In this post I am going to talk about a statistical tool called importance sampling. In statistics importance sampling is a technique to create an unbiased estimate of a variable. An unbiased estimate is when the mean of the estimator function is not equal to the variable. So creating an unbiased estimator function is essential for a large number of purposes. Let me give an example . Suppose we want to calculate $E_{p}[f(x)]$ where the probability distribution is not known . Well the most common thing would be to use a Monte Carlo simulation. Well it is all very good but consider a function f(x) which will take non-zero but very large values in a very small area . The Monte Carlo simulation will hardly be able to sample values from that small area. Just consider the worst case of a delta-function and you will understand why monte carlo simulation won't work. So what is the solution in this case?
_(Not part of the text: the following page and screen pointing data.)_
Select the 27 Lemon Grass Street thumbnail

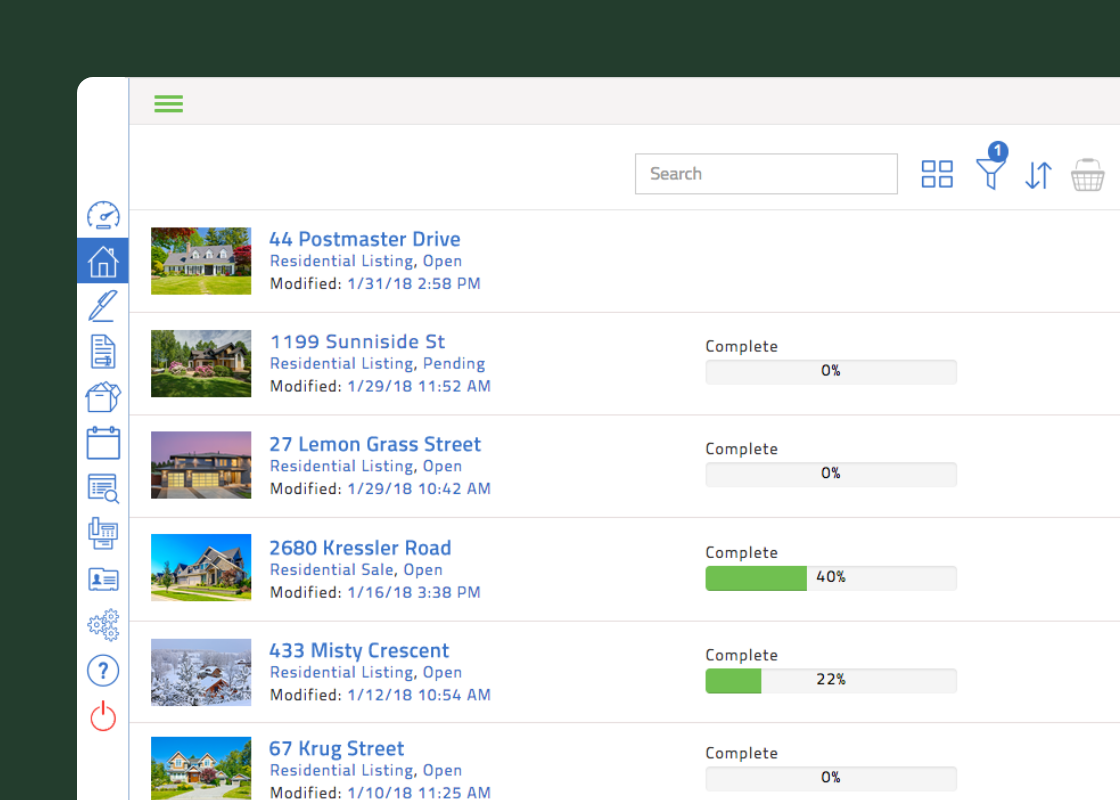pyautogui.click(x=201, y=465)
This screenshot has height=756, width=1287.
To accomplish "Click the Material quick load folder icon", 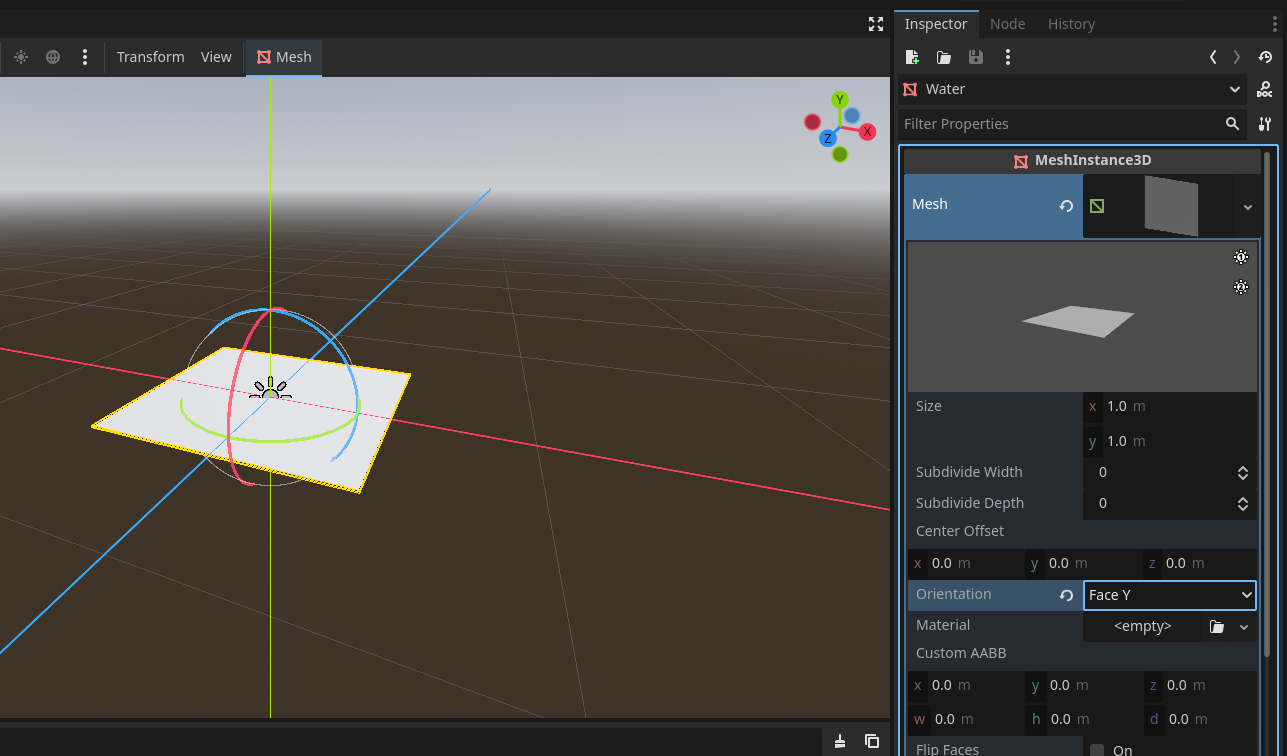I will click(1216, 626).
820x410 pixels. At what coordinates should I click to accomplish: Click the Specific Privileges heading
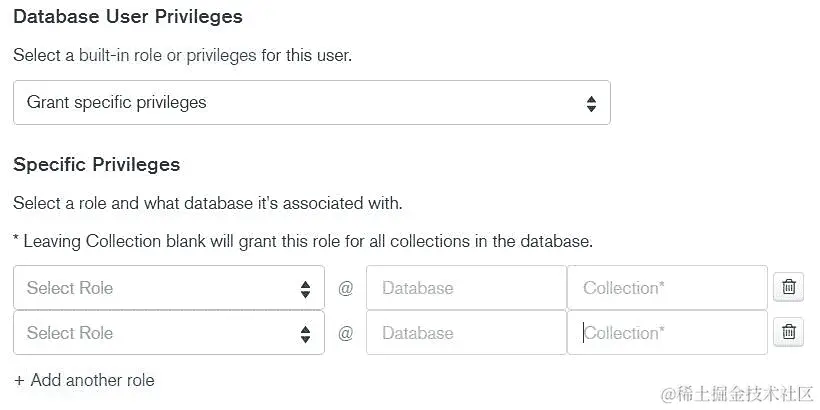[x=97, y=164]
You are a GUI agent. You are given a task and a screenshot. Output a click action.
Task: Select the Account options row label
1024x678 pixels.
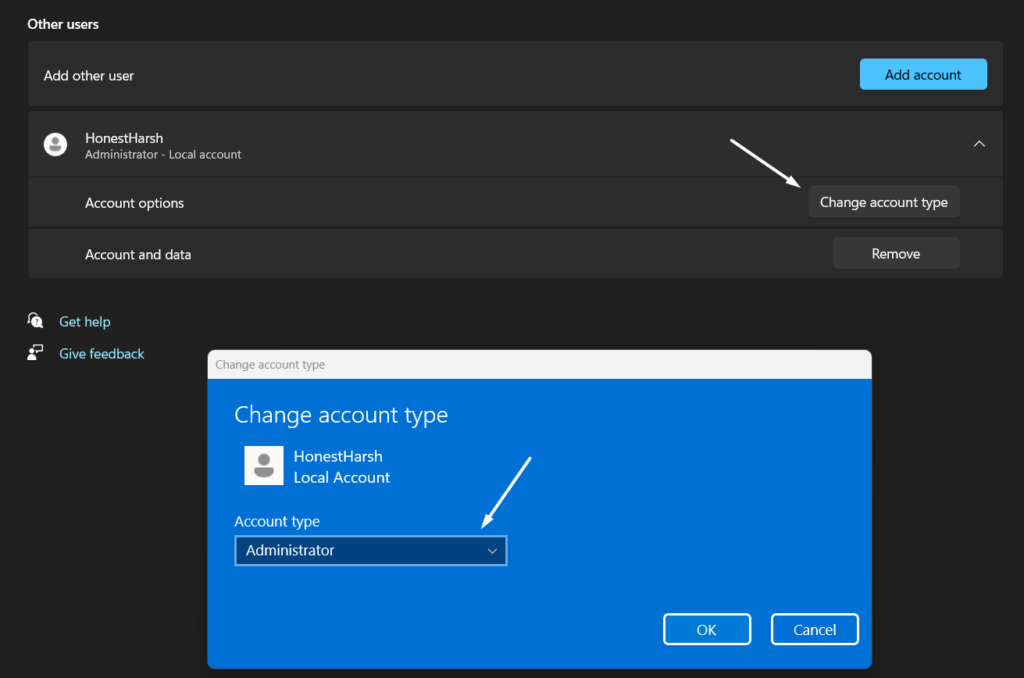coord(134,203)
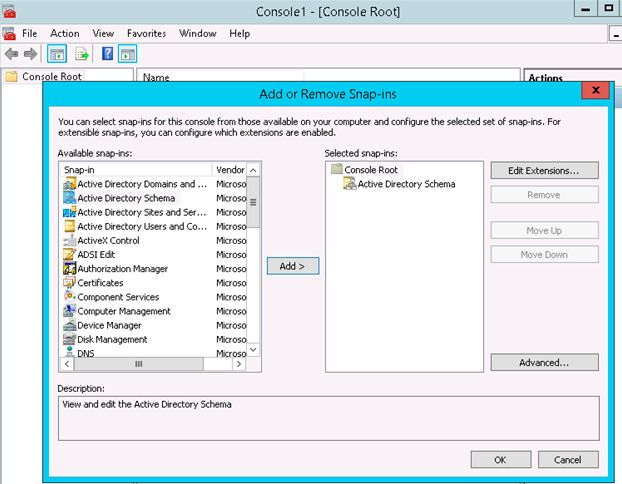Confirm with the OK button

click(x=499, y=459)
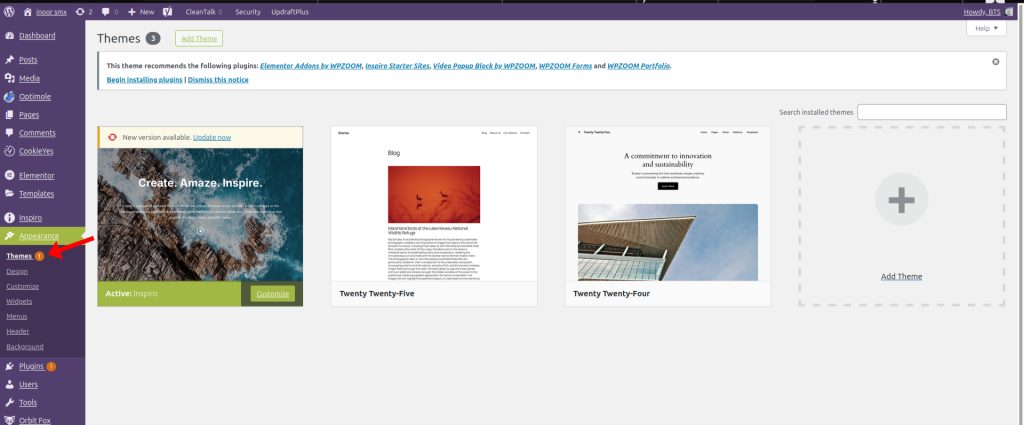The width and height of the screenshot is (1024, 425).
Task: Open the New content menu in admin bar
Action: tap(141, 11)
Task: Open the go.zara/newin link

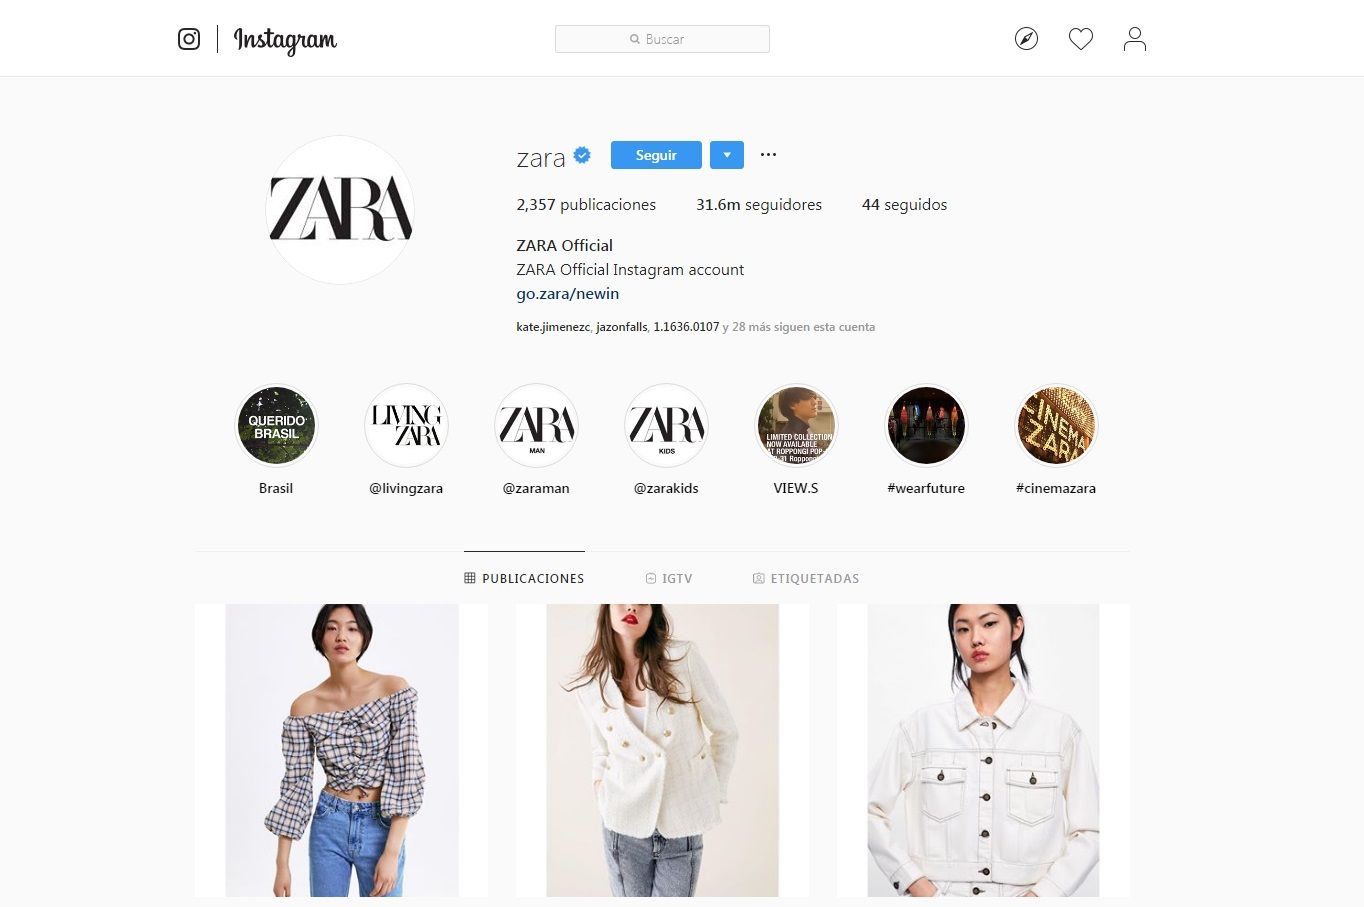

Well, one of the solutions is definitely importance sampling which means that we take another function q(x) which must be a different probability distribution that is intended to give importance to the portion where $f(x) \neq 0$ and calculate $E_{q}[\dfrac{f(x)p(x)}{q(x)}]$. This imposes a restriction on q(x) i.e it cannot be 0 where $f(x)p(x) \neq 0$. Let us define $Q=[x|f(x)p(x)>0]$ and $D=[x|p(x)>0]$. Hence for $D\cap Q^{c},f(x)=0$ and for $Q\cap D^{c},p(x)=0$. So we can write $E_{q}[\dfrac{f(x)p(x)}{q(x)}]=\int_{Q}\dfrac{f(x)p(x)}{q(x)}q(x)dx=\int_{D}\dfrac{f(x)p(x)}{q(x)}q(x)dx-\int_{Q^{c}\cap D}\dfrac{f(x)p(x)}{q(x)}q(x)dx+\int_{Q\cap D^{c}}\dfrac{f(x)p(x)}{q(x)}q(x)dx$
$=\int_{D}f(x)p(x)dx=E_{p}[f(x)dx]=\mu$ which is what we want. So this creates an unbiased estimator for our function f(x). We also need to be able to calculate the likelihood function $\dfrac{p(x)}{q(x)}$ at every point.$$\hat{\mu}_{q}=\dfrac{1}{n}\sum \dfrac{f(x_{i})p(x_{i})}{q(x_{i})} \qquad X_{i} \sim q$$
But there must be a caveat right? and of course it is the variance of the estimate. We have to choose a probability function q such that the variance is minimized. We need to choose
$$q^{*}=min_{q}Var_{q}\big(\dfrac{f(x)p(x)}{q(x)}\big)$$
We can have have 99% confidence interval by having $\hat{\mu}_{q}\pm 2.58 \dfrac{\hat{\sigma}_{q}}{\sqrt{n}}$. We can write out the variance of the expression as
$$\sigma_{q}^{2}=\int_{D}\dfrac{(f(x)p(x))^{2}}{q(x)}-\mu_{q}^{2} $$. We can easily see that we can have a zero variance by taking $q=\tfrac{fp}{\mu}$ provided $f,p,\mu>0$. But that is indeed ironical because we are trying to estimate $\mu$ itself. But even then this helps us understand what a function $q$ must look like and what information should we have in order to make this work. From the expression , we can see that having $q$ in the denominator definitely means that a light tail of $q$ is extemely risky and we can even end up with a variance of $\infty$. So as a rule we must have a distribution which has a tail as heavy as p itself. Also we must have some educated guess regarding where the spikes of $f(x)$ is supposed to lie so that we can design the distribution $q(x)$ accordingly. Lastly I would say that this technique is used in a number of areas. The most recent area which I am delving into right now is that of the Multi -Arm Bandits and in the adverserial case both the Hedge Algorithm as well as EXP 3 uses Importance sampling to create an unbiased estimator of the rewards.
THANKS FOR READING